Academic staff and postgraduate students from Cranfield University are joining the ‘Silent’ Aircraft Initiative this autumn. They will be contributing to an ambitious initiative to design a plane that is radically quieter than current passenger aircraft.
On the day of its major annual competitiveness summit in Edinburgh, the Cambridge-MIT Institute is delighted to announce that academic staff and postgraduate students from Cranfield University are joining their ‘Silent’ Aircraft Initiative this autumn. They will be contributing to an ambitious initiative to design a plane that is radically quieter than current passenger aircraft.
Cranfield is the latest in an extended ‘Knowledge Integration Community’ of partners involved in this three-year project. The work unites research teams from Cambridge University and MIT with aerospace manufacturers, airport operators and regulators and air traffic controllers in tackling the problem of aircraft noise. The Community’s goal is to produce a credible conceptual design for an aircraft whose noise would be almost imperceptible to the people living around airports.
Professor Riti Singh, Head of the Department of Power, Propulsion and Aerospace Engineering at Cranfield, says he and his colleagues became interested in joining the ‘Silent’ Aircraft project because they felt their skills could complement those of the research teams at Cambridge and MIT.
“At Cranfield, we often end up researching the whole of the aircraft, or the whole of the engine, whereas typically, university research focuses on one individual component or process.”
He adds, “We are also experienced in designing unusual aircraft and taking them to the level of preliminary design. We were, for example, one of the partners in a recent EU-funded project to design a ‘Cryoplane’, a passenger aircraft that would burn liquid hydrogen. Because this has to be kept at extremely low temperatures, the shape of the fuel tanks required would not suit the shape of a conventional aircraft, so we did some research into kind of airframe required, and where the fuel — and indeed the passengers — would go.”
Professor Singh estimates that Cranfield has to date devoted around 150 man years to research into the innovative, blended-wing-body concept aircraft. This ‘flying wing’ configuration is also being taken as the starting point for designs for the ‘Silent’ Aircraft
“However, this will change considerably as we work on tackling key issues such as designing an embedded propulsion system, a low-noise undercarriage system and ways of creating drag and high-lift quietly as the aircraft approaches the airport,” says Prof. Karen Willcox from MIT, who is leading the Initiative’s integration research. “Another major challenge is finding accurate models for predicting the performance of an aircraft with such unconventional configurations,” she says. “These currently don’t exist, and this is an area where we hope that Cranfield will contribute.”

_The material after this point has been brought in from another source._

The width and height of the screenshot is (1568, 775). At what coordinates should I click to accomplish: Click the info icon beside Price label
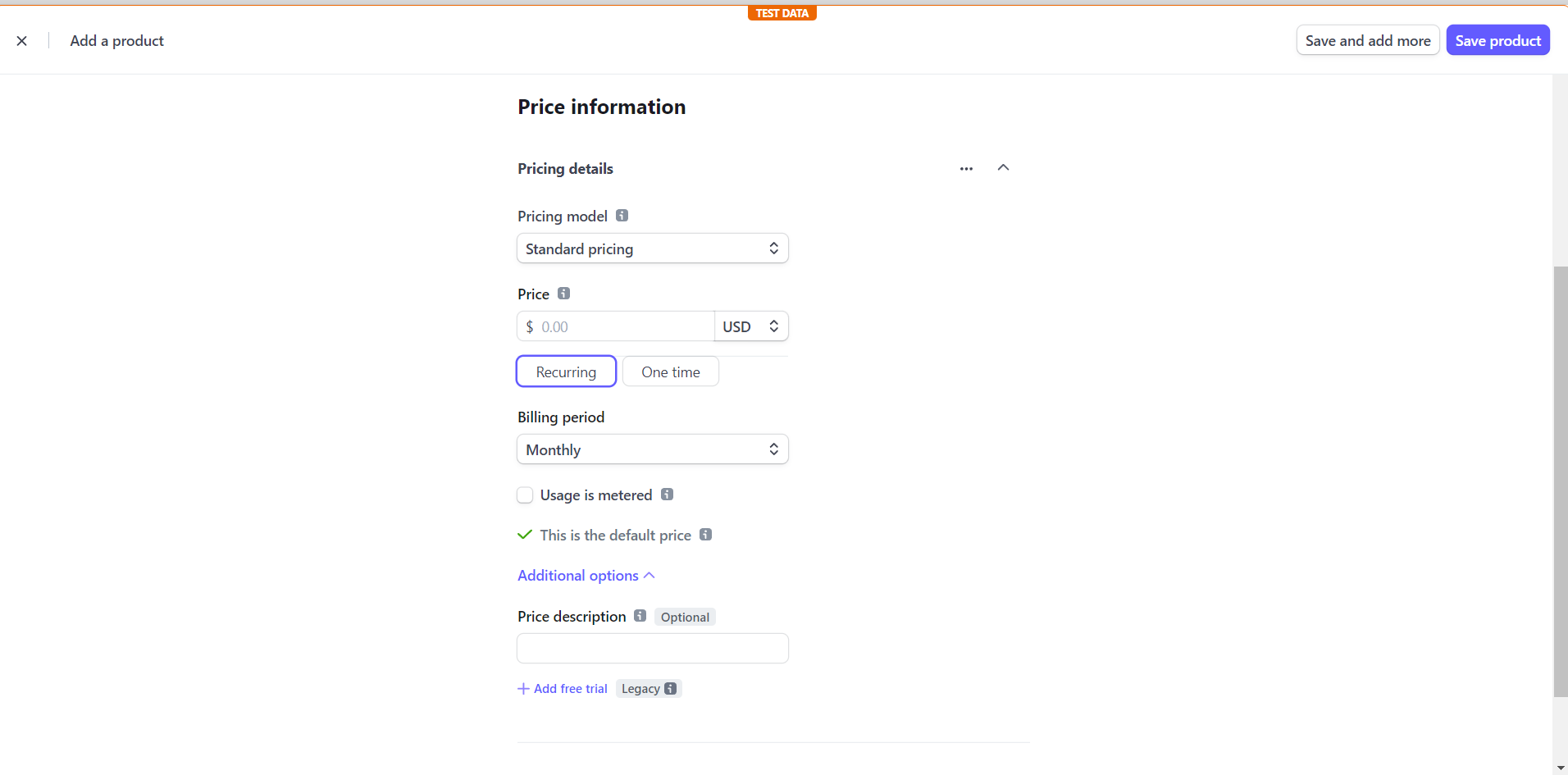(x=563, y=294)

Professor Singh is using part of a ‘platform grant’ from the EPSRC (Engineering and Physical Sciences Research Council) to help fund Cranfield’s collaboration in the project. As part of that, doctoral students and three members of academic staff (Prof. Singh and Profs. John Fielding and Pericles Pilidis) will be joining the research work on airframe, and engine, design.
“It is a very interesting area of engineering research, and we are looking forward to having an input into it,” says Prof Singh.
Prof. Ann Dowling from Cambridge University’s Engineering Department, who leads the ‘Silent’ Aircraft research at Cambridge, says:
“The radical noise reduction being pursued in the ‘Silent’ Aircraft Initiative requires a major rethink of aircraft design, with the engines and airframe much more closely coupled than in a conventional aircraft. We are delighted to be collaborating with Cranfield University, which has a track record of innovation in aircraft design”.
Examples of knowledge exchange, like the CMI ‘Silent’ Aircraft Knowledge Integration Community, are being discussed today (Tues 30 November) at CMI’s National Competitiveness Summit in Edinburgh. Prof. Michael Kelly, CMI’s Executive Director at Cambridge, says:
“We hope that this type of alliance becomes a model for other CMI projects, enabling us to disseminate both new models of knowledge sharing, and the lessons we are learning from them.”